Work required: Leaving out every picture, quote the data below exactly as it appears.

++++++

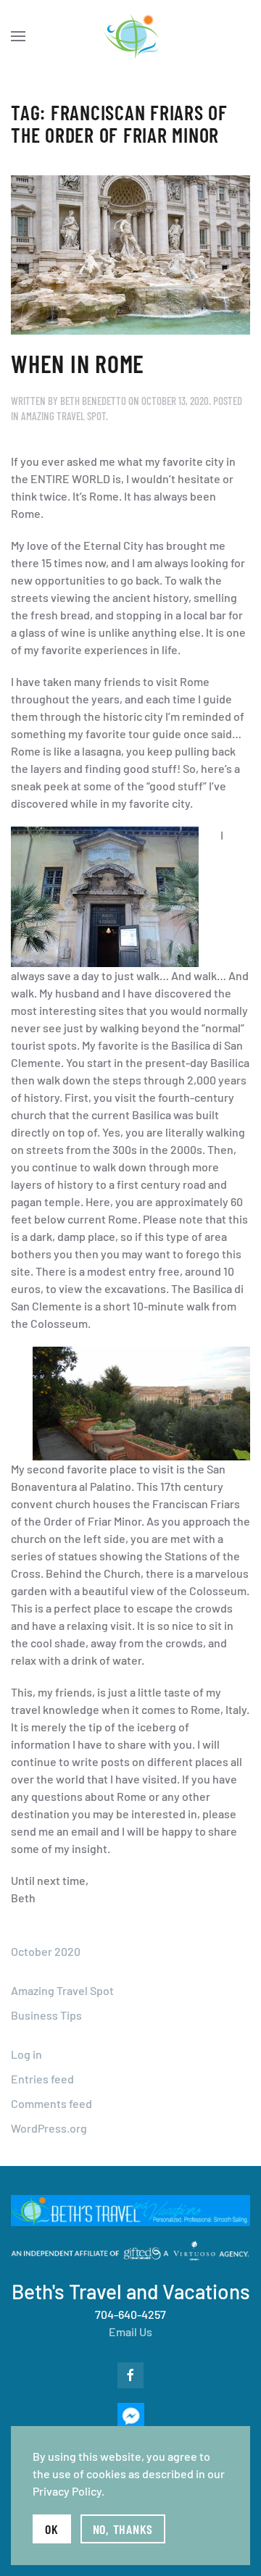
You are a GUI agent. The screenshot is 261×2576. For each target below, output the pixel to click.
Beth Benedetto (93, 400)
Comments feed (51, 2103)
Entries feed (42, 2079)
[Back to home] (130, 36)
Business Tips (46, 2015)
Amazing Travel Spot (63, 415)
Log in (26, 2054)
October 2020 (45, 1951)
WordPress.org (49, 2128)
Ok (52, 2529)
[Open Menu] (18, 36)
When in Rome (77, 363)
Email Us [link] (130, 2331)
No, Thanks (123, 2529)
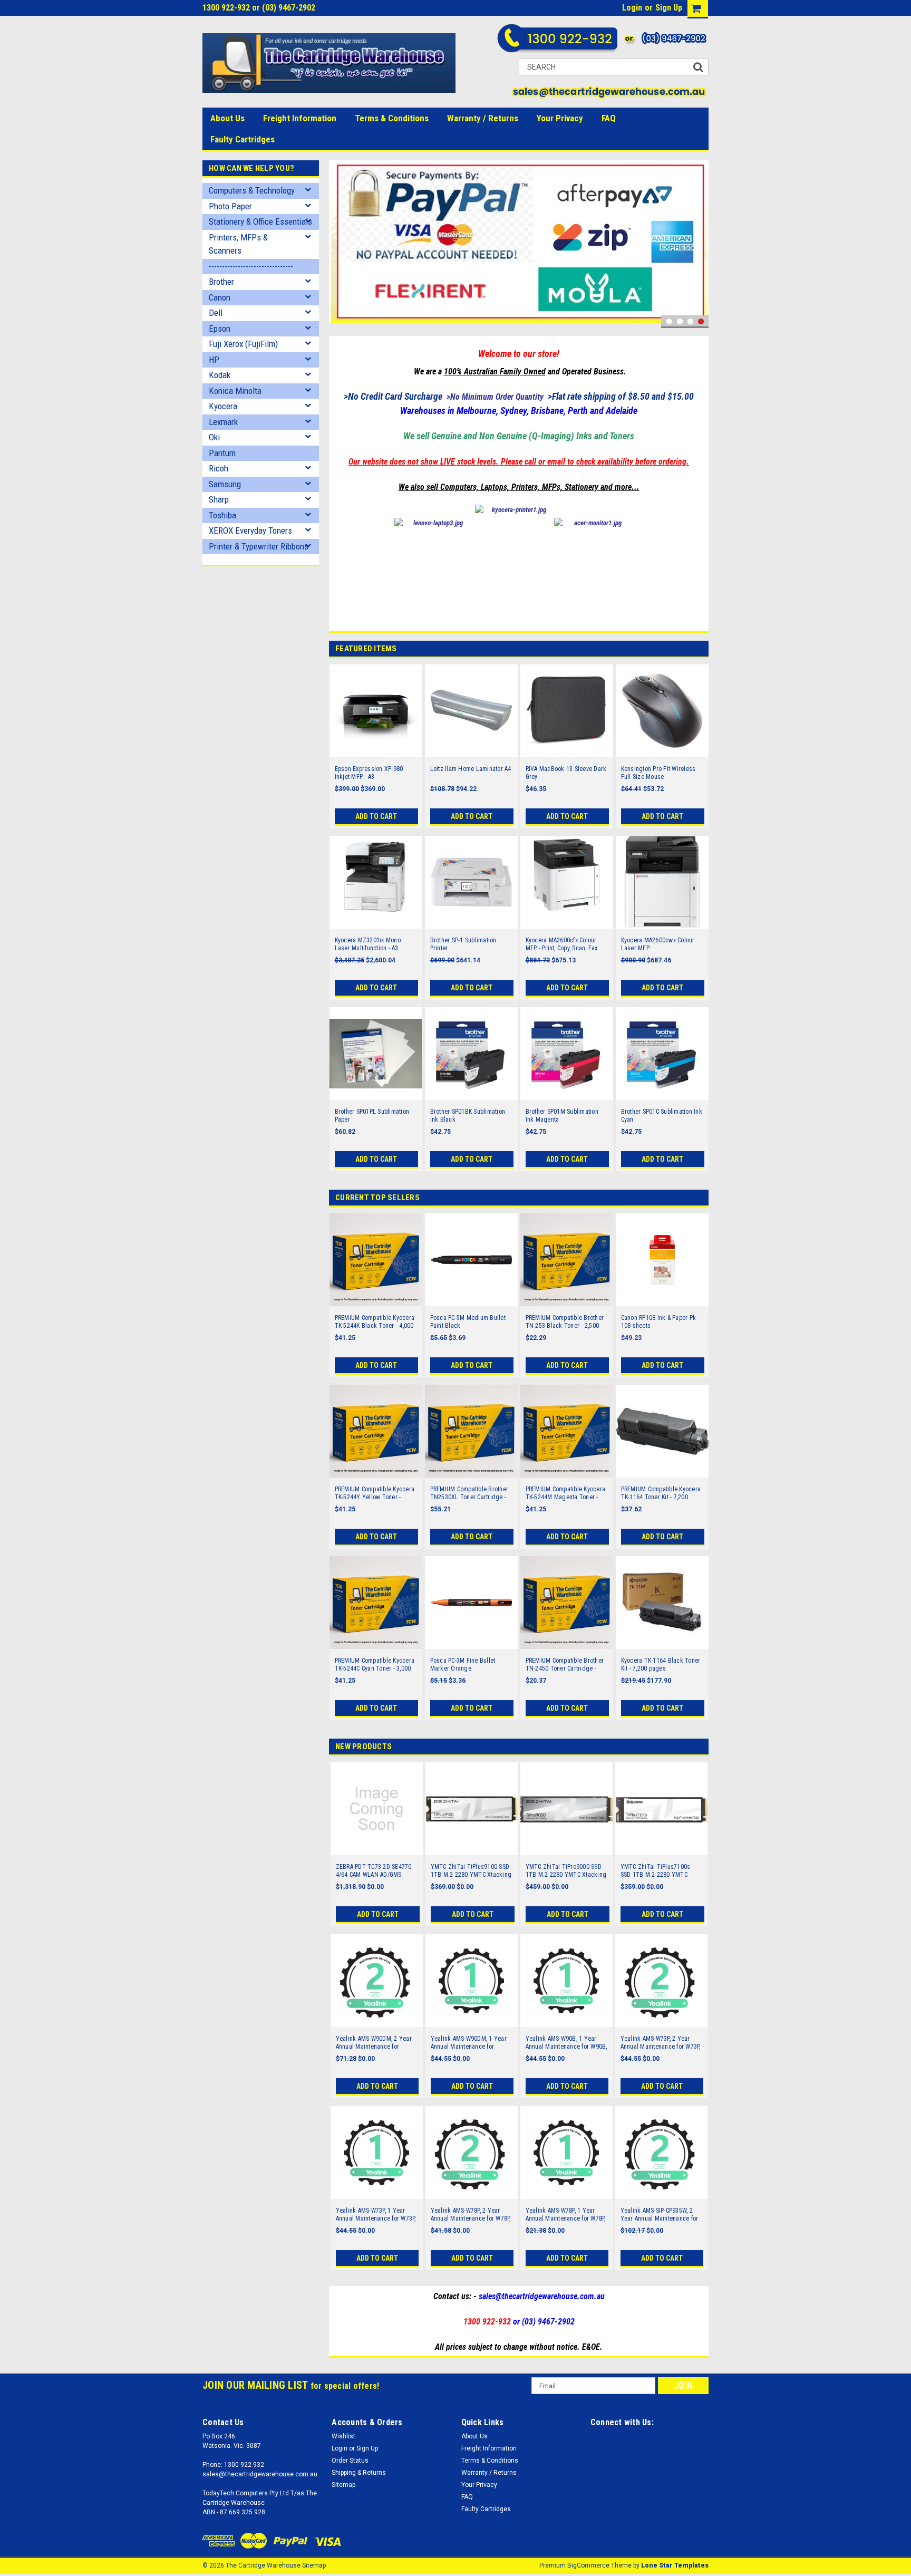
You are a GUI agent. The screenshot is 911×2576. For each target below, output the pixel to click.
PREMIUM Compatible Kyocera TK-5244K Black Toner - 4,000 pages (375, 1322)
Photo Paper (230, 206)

++++++

Task output:
You are a GUI agent. The screenshot is 261×2576. For each target below, output the pixel to click.
Beth Benedetto (93, 400)
Comments feed (51, 2103)
Entries feed (42, 2079)
[Back to home] (130, 36)
Business Tips (46, 2015)
Amazing Travel Spot (63, 415)
Log in (26, 2054)
October 2020 (45, 1951)
WordPress.org (49, 2128)
Ok (52, 2529)
[Open Menu] (18, 36)
When in Rome (77, 363)
Email Us [link] (130, 2331)
No, Thanks (123, 2529)
You are a GUI agent. The screenshot is 911×2576. For each target below, output the pixel to click.
PREMIUM Compatible Kyocera TK-5244K Black Toner - 4,000 pages (375, 1322)
Photo Paper (230, 206)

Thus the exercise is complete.